Thursday, September 29, 2005

Why Not Dreier?

For about an hour yesterday afternoon it looked like Rep. David Dreier of California would be the “temporary” House Majority Leader when Tom DeLay stepped aside. Even Fox News was reporting it was Dreier, and if you can’t trust Fox News to get the story straight from the Republicans, who can you trust?

But insiders say that the House membership was pissed off at having the leadership of the House choose Mr. Dreier without consulting them. The conservative members also had a problem with Dreier in that he’s considered to be “too moderate.” (That whole gay rumor thing had nothing to do with it…) So in a quick flurry of meetings, Roy Blunt of Missouri was chosen.

Blunt is considered by some to be Tom DeLay without the charm. He’s as ambitious as his Texas colleague, his connections with lobbyists are solid — including Jack Abramoff — and he’s widely seen by many on the Hill as just the mouthpiece of DeLay while he awaits the outcome of his indictment.

Personally I think the Republicans blew a great opportunity to make up a lot of yardage yesterday.

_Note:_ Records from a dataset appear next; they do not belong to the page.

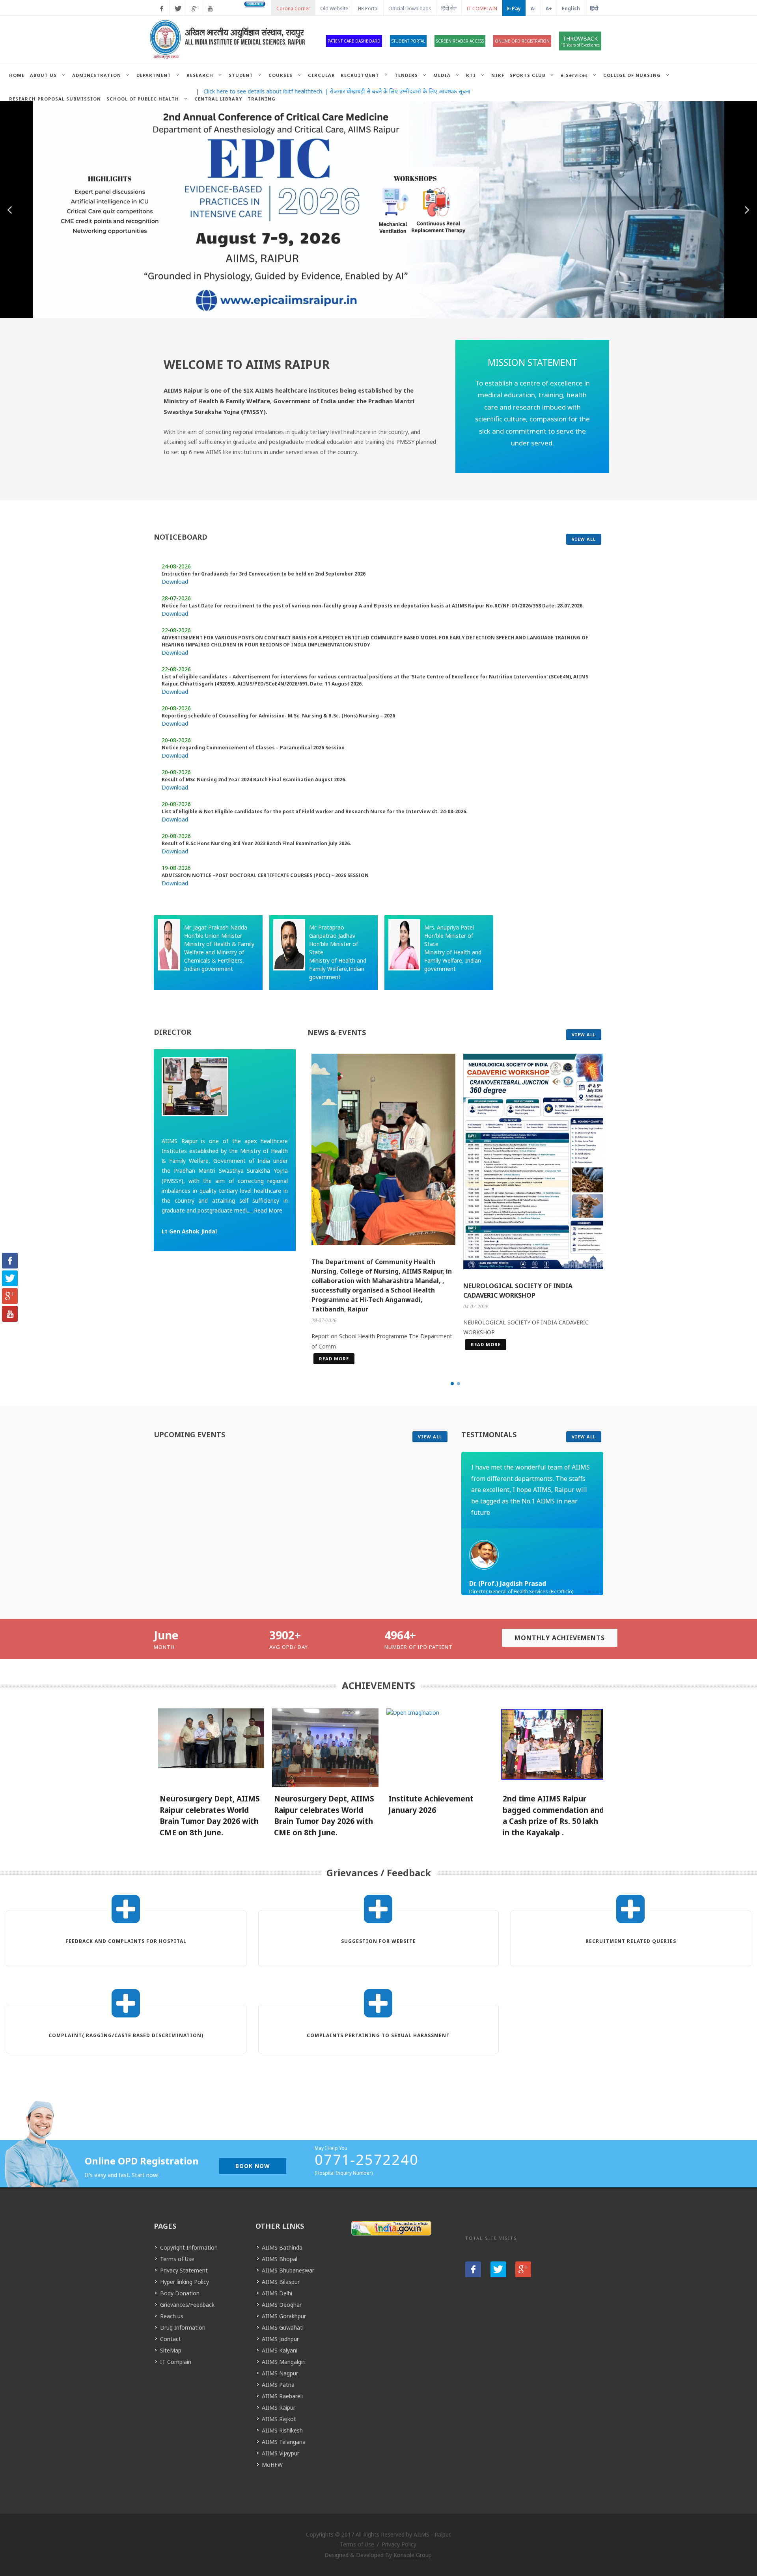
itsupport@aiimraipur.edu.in (378, 1950)
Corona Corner (293, 8)
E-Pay (514, 8)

They could have sent a clear message to the voters that they take their leadership role in Congress seriously — one they assumed on the premise that they would clean up the mess left by forty years of Democratic arrogance. They could have appointed a majority leader who was without even the appearance of criminal connections, and if they had chosen Mr. Dreier, they would have also sent a message that they’re willing to go with a more moderate — and dare I say tolerant — image of House leadership. But apparently the conservatives would have none of it; “we’re not going to have one of Them in a leadership role!” (What could they possibly mean by “Them?” Moderate? Gay? Take a wild guess.) So they’re putting up this sham of “temporary” leader and giving Mr. Dreier the honor of doing “administrative” work in the Leadership office. (What’s he going to do, be in charge of catering?) Meanwhile, Tom DeLay isn’t going anywhere. Literally. He’s not going to vacate his office unless he’s actually convicted or voted out of office. Which, by the way, is not too hard a stretch to imagine. Mr. DeLay is seen as vulnerable in his district in Texas. He won re-election in 2004 with 55% of the vote; that’s a very narrow win for a Republican incumbent in that part of the state. The Texas Republicans may decide that Mr. DeLay is too damaged even for them and try to get him to not run again lest he lose to a Democrat.

There are other potential leaders for the Republicans besides Mr. Blunt; John Boehner of Ohio is mentioned as moving up. Choosing David Dreier would have been a bold move; it would have confounded the Democrats, and it would have said that they, as a party, were willing to move in a new direction for the good of the party and the country. But one thing you can count on the Republicans to be is loyal and consistent to a fault, do everything they can to maintain the status quo, and most of all, keep the nutsery happy.